=== AVAILABLE DATA ===
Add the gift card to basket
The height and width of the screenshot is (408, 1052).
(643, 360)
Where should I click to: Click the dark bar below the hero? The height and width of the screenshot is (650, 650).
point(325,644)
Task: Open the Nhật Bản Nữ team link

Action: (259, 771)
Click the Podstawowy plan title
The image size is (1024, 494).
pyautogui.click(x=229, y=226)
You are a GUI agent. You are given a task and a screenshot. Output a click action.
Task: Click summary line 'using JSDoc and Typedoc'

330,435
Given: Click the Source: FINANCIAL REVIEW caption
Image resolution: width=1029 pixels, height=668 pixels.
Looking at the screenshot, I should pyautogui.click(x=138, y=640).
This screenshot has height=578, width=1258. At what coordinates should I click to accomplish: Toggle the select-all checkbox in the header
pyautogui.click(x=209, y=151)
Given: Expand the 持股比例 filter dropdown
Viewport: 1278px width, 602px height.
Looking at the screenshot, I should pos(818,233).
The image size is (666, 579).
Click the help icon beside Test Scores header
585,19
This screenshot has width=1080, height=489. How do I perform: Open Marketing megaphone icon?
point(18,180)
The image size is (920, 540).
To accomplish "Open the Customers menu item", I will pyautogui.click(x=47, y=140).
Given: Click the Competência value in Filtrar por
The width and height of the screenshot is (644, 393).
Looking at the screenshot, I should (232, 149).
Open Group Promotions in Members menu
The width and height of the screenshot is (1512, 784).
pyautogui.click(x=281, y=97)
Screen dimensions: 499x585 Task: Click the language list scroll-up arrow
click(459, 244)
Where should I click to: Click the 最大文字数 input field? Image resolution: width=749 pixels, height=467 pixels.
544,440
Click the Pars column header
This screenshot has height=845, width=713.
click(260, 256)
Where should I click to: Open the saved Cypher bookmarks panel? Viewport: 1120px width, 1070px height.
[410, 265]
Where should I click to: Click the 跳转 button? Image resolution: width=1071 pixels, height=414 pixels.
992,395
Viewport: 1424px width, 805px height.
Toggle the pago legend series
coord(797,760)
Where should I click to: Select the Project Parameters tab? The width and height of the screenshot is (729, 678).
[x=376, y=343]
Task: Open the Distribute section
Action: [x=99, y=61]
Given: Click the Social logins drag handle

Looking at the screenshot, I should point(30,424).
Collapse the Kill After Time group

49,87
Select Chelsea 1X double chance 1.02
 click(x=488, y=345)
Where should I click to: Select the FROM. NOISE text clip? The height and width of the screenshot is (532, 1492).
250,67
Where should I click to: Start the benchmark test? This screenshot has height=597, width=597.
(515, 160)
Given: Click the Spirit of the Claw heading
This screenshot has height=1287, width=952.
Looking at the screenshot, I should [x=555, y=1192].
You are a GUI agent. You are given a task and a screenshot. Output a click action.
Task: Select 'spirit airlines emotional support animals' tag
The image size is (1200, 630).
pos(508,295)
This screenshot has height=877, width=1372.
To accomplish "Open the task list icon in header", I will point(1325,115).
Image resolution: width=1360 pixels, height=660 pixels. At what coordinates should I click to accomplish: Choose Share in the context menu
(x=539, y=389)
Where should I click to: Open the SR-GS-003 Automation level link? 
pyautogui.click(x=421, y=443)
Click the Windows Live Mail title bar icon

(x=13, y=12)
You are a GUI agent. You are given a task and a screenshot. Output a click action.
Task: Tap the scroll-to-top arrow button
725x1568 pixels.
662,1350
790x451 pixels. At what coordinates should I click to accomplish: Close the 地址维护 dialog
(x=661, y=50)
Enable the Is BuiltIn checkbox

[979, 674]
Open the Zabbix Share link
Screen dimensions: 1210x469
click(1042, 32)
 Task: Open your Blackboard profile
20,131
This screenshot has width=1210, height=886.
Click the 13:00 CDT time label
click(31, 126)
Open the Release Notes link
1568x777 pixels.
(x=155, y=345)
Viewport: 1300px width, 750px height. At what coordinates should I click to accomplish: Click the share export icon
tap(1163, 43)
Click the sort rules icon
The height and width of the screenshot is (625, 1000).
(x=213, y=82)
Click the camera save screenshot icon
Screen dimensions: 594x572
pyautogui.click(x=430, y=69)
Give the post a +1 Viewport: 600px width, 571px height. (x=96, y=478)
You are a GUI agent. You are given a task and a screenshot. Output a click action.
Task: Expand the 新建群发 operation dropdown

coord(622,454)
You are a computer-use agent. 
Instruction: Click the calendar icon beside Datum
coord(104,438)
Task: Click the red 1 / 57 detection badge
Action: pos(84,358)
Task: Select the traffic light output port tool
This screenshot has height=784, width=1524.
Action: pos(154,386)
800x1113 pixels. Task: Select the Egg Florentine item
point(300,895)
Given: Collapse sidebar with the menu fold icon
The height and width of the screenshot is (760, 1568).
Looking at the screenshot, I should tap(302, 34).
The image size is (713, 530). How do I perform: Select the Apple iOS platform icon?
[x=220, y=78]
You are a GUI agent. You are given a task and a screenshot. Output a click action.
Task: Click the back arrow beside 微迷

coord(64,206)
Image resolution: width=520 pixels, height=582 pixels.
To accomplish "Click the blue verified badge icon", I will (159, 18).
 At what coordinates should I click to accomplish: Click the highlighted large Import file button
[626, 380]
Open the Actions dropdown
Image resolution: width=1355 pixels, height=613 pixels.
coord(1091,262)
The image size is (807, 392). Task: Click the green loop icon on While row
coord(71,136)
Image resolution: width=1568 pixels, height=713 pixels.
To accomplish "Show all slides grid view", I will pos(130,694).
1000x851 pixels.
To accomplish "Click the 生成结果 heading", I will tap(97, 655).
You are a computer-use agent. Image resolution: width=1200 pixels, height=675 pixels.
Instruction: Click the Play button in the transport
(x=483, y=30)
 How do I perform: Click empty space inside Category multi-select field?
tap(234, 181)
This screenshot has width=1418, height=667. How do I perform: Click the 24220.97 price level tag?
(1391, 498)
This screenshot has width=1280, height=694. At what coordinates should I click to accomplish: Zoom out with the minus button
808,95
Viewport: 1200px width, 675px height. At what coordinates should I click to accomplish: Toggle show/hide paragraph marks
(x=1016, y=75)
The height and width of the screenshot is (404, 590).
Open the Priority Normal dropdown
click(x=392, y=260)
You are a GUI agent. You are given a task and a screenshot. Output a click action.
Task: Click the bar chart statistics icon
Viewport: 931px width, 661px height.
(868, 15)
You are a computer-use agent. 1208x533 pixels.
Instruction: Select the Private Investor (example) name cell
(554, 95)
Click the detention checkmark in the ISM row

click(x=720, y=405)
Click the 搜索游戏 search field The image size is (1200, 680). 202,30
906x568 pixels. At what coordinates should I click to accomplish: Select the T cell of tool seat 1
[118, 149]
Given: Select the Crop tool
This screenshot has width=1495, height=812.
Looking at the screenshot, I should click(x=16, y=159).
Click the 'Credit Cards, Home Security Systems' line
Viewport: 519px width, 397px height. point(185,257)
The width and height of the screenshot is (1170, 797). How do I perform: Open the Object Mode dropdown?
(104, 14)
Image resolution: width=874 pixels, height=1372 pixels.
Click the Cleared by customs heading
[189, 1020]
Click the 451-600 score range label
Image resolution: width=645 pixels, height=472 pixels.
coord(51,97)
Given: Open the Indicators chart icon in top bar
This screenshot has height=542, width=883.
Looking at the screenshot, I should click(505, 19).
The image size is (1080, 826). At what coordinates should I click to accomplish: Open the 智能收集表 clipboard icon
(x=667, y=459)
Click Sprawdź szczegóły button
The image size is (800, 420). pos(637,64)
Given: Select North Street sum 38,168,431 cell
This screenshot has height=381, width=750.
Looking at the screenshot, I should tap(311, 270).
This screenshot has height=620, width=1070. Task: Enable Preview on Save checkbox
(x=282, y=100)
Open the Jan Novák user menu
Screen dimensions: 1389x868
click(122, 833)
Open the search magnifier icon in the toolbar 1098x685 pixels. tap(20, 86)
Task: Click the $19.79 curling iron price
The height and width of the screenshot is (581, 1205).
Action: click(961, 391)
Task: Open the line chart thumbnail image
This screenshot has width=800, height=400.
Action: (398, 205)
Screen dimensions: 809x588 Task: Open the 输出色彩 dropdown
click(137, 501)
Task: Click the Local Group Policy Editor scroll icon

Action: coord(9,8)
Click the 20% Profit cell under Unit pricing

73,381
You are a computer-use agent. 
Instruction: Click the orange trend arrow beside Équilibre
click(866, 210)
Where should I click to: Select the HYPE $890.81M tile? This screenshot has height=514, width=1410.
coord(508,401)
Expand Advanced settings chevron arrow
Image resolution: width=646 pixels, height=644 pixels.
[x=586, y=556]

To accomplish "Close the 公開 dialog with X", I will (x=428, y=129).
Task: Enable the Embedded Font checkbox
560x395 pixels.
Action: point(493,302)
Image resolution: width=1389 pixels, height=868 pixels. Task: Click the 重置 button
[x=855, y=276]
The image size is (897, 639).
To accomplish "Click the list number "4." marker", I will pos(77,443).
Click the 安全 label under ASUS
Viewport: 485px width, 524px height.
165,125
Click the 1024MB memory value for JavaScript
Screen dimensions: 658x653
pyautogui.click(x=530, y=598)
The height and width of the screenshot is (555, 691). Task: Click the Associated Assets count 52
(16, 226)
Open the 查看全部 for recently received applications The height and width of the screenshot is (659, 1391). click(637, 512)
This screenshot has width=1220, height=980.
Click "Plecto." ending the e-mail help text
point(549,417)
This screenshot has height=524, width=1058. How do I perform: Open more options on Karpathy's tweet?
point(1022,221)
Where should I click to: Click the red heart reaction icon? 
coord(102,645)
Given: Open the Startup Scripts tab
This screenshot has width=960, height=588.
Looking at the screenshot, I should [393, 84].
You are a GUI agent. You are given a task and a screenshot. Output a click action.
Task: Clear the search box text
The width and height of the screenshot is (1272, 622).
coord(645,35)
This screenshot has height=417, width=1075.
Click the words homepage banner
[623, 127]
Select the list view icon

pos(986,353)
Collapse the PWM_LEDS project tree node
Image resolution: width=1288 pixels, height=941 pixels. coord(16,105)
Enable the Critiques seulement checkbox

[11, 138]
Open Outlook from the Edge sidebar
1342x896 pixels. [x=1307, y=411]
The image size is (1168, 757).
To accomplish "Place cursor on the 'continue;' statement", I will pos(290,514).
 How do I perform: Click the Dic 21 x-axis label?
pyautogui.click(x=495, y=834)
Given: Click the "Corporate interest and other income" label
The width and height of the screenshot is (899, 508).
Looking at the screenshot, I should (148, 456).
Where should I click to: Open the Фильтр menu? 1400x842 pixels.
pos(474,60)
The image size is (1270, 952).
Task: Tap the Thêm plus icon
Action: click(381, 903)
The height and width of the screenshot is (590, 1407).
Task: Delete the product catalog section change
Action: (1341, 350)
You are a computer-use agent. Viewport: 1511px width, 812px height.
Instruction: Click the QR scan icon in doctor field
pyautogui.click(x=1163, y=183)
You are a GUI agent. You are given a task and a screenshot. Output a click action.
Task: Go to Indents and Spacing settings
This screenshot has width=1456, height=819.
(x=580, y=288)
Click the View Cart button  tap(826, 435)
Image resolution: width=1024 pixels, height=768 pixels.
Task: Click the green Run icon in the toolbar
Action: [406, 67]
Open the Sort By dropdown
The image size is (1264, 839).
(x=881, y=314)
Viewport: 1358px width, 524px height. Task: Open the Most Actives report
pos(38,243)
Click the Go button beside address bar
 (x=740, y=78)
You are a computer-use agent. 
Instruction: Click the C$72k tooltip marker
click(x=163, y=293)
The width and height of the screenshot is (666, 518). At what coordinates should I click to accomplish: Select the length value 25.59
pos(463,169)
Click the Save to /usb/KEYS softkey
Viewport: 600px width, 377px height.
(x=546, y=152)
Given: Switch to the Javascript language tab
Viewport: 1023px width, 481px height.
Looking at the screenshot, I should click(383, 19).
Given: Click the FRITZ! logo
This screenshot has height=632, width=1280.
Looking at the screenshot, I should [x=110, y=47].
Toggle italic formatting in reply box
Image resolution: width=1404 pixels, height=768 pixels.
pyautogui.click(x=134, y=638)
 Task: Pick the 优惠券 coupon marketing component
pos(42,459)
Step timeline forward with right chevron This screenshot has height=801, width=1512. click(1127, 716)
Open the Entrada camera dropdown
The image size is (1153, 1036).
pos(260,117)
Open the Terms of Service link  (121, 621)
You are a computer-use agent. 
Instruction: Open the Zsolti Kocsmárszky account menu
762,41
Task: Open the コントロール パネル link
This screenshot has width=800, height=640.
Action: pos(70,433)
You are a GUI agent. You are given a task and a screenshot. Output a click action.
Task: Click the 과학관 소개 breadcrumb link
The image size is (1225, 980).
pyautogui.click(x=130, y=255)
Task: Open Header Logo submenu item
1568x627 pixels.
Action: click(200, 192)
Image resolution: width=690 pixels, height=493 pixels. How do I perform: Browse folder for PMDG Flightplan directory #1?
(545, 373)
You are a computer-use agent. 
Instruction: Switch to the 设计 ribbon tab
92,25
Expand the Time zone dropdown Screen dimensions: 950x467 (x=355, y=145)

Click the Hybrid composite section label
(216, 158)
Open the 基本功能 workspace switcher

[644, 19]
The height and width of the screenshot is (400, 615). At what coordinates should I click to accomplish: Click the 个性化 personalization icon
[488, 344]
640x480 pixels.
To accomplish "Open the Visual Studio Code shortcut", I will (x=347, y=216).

=== WHAT TO PRODUCE ===
For this exercise, repeat exactly the lines of the data above from the one with "This screenshot has width=1220, height=980." down to the one with "interest and other", both end lines included.

=== TASK ANSWER ===
This screenshot has width=1220, height=980.
Click "Plecto." ending the e-mail help text
point(549,417)
This screenshot has height=524, width=1058. How do I perform: Open more options on Karpathy's tweet?
point(1022,221)
Where should I click to: Click the red heart reaction icon? 
coord(102,645)
Given: Open the Startup Scripts tab
This screenshot has width=960, height=588.
Looking at the screenshot, I should [393, 84].
You are a GUI agent. You are given a task and a screenshot. Output a click action.
Task: Clear the search box text
The width and height of the screenshot is (1272, 622).
coord(645,35)
This screenshot has height=417, width=1075.
Click the words homepage banner
[623, 127]
Select the list view icon

pos(986,353)
Collapse the PWM_LEDS project tree node
Image resolution: width=1288 pixels, height=941 pixels. coord(16,105)
Enable the Critiques seulement checkbox

[11, 138]
Open Outlook from the Edge sidebar
1342x896 pixels. [x=1307, y=411]
The image size is (1168, 757).
To accomplish "Place cursor on the 'continue;' statement", I will pos(290,514).
 How do I perform: Click the Dic 21 x-axis label?
pyautogui.click(x=495, y=834)
Given: Click the "Corporate interest and other income" label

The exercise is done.